A latest SNL caricaturization got here throughout the 2024 marketing campaign, when Johnson performed Graham in the chilly open at a dinner of Republican lawmakers the place everyone decried Trump’s ways after which declared him the best president since Lincoln.
Graham’s hawkishness usually would draw the comedic consideration of late-night hosts. Jon Stewart, specifically, made a lot of his fearmongering on international threats. “The poor man lives his entire life trapped in The Blair Witch Project,” Stewart famously deadpanned in 2014 after Graham warned of imminent threats from ISIS.
Stewart would typically impersonate his drawl and homespun metaphors (as he did in 2013 when Graham went after President Obama in a committee listening to), usually with a heavy dose of subtext about Graham’s private life.
(The single senator, who had a long record of opposing homosexual rights, was usually the topic of personal-life hypothesis. The matter bubbled up in 2018 when Chelsea Handler insinuated in a tweet that it was time for him to return out, prompting him to inform TMZ, “To the extent that it matters, I’m not gay.” SNL would generally play off the identical subtext.)

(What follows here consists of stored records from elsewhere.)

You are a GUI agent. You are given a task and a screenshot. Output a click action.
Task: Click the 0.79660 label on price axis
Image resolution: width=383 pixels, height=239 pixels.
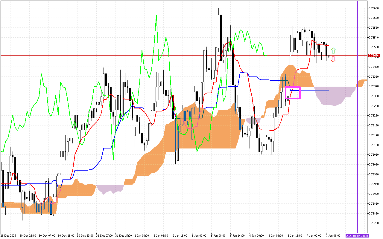click(x=374, y=8)
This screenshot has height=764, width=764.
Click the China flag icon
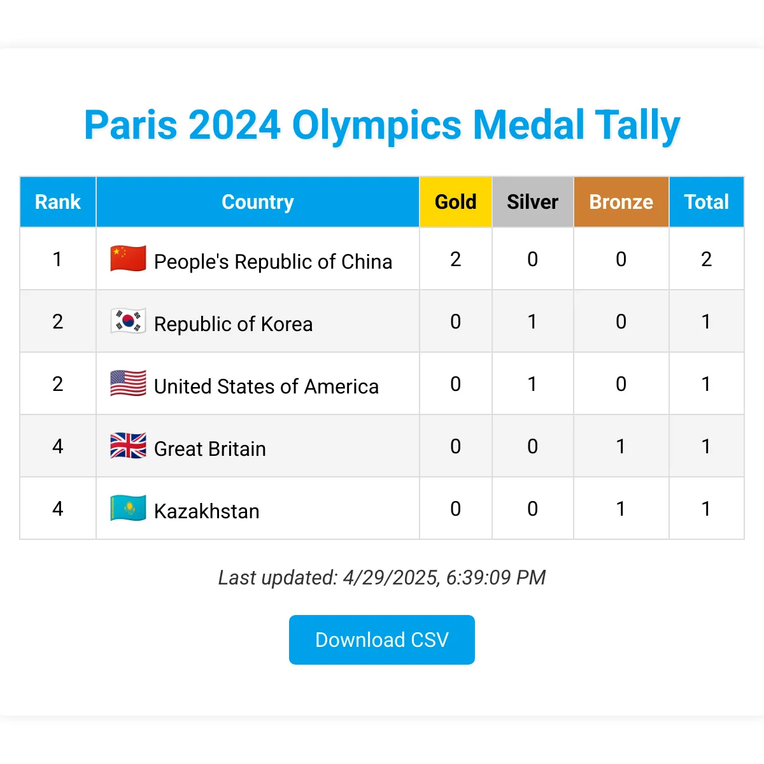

Stewart featured Graham in a phase as lately as January after the pressured removing of Venezuelan President Nicolas Maduro. “You’re an old-hand at warmongering,” he stated. The host then teed up a clip of Graham, earlier than finally making the joke about Trump and his unwillingness to get the memo that the messaging needs to be about American security, not oil.
Graham truly appeared himself on The Daily Show in the spring of 2016 throughout Trevor Noah’s tenure, changing into a uncommon conservative politician to occupy the visitor seat. Graham stated that presidential marketing campaign season that he was endorsing Ted Cruz regardless of Cruz’s unpopularity. “That tells you everything you need to know about Donald Trump,” Graham stated, to a main response from the viewers. “I think his campaign is opportunistic, race-baiting, religious bigotry, xenophobia,” Graham added. “Other than that, he’d be a good nominee.” The piece now performs like a Paley Center piece of archival footage, excavated from a distant period.

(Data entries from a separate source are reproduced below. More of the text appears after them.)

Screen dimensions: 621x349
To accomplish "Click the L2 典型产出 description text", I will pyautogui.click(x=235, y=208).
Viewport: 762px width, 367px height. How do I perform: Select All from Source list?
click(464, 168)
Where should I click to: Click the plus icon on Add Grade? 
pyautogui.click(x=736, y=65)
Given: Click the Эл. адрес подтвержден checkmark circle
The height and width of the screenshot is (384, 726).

Stephen Colbert, a fellow South Carolinian, generally made Graham the goal of his Late Show monologues, notably the senator’s flip-flopping on Trump — together with the controversy late in his first time period on an alleged quid professional quo the president made with Zelenskyy over army support. “Don’t look away Lindsey,” Colbert repeated in the in style bit.

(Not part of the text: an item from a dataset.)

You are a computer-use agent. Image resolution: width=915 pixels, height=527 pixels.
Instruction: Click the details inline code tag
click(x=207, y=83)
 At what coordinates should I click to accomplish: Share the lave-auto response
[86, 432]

One of the wildest items of political viral video ever had Graham at the heart. During a feud in the 2016 marketing campaign, Graham known as Trump “a jackass” on NCS and CBS This Morning, main the then-underdog candidate to dox Graham at a rally, giving out his cellular phone quantity. Graham responded with a produced video that confirmed him destroying his cellular phone in all types of inventive methods, from dousing it in lighter fluid to piñata-ing with a stick. The transfer immediately gave the senator a profile with tens of millions of people that by no means adopted Congressional politics.
Graham’s loss of life had quite a few implications for South Carolina and the U.S. Senate, which now strikes to a way more contested election in November after Graham, who fended off an America First major problem final month, was anticipated to coast to a fifth time period.
But it additionally shakes up issues in a completely different manner: eradicating a key relationship between informal information shoppers and Capitol Hill.